Can you write out word for word, with the pictures omitted, the lines between the one holding "Click the 2023 year label" and the one holding "pos(906,550)", inclusive?

→ EXERCISE DATA
------------

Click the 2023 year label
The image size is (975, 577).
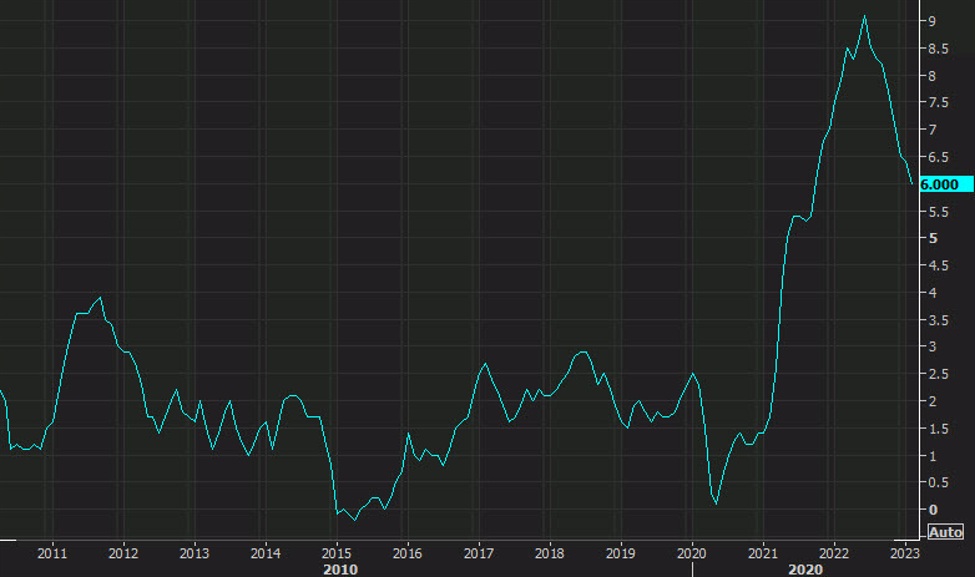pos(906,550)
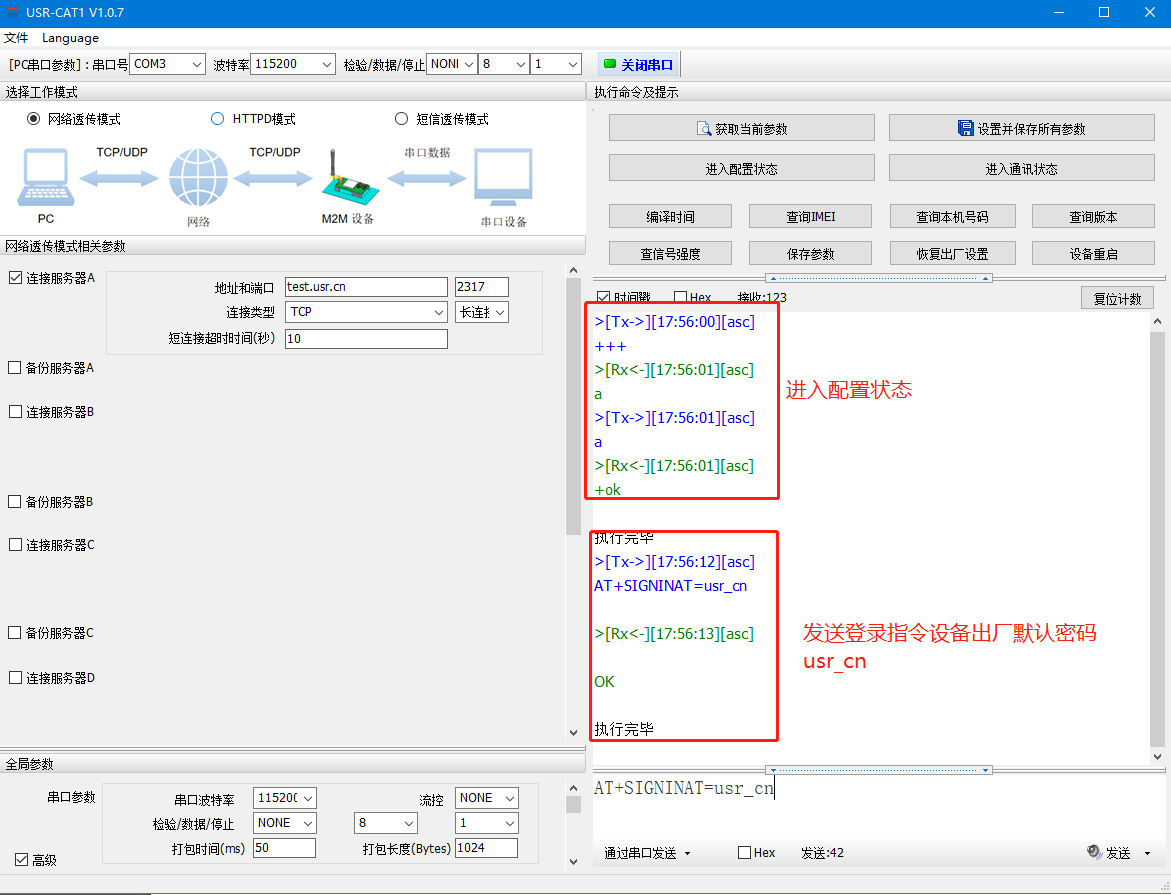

------------

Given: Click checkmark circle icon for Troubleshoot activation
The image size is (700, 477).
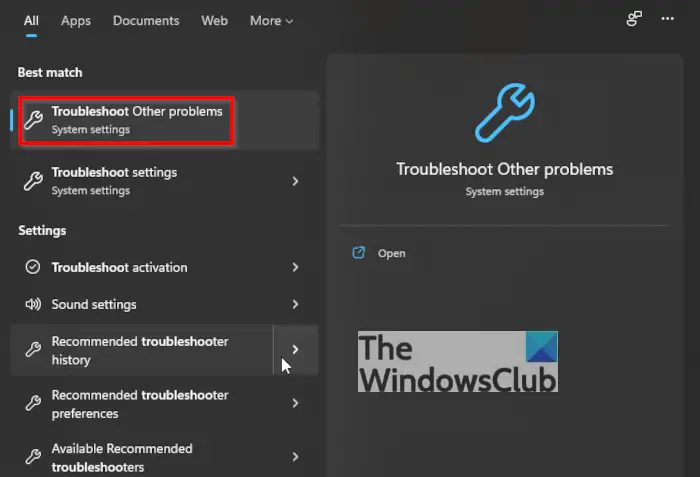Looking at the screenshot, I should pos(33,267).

------------

→ FULL OUTPUT
Click the 2023 year label
The image size is (975, 577).
pos(906,550)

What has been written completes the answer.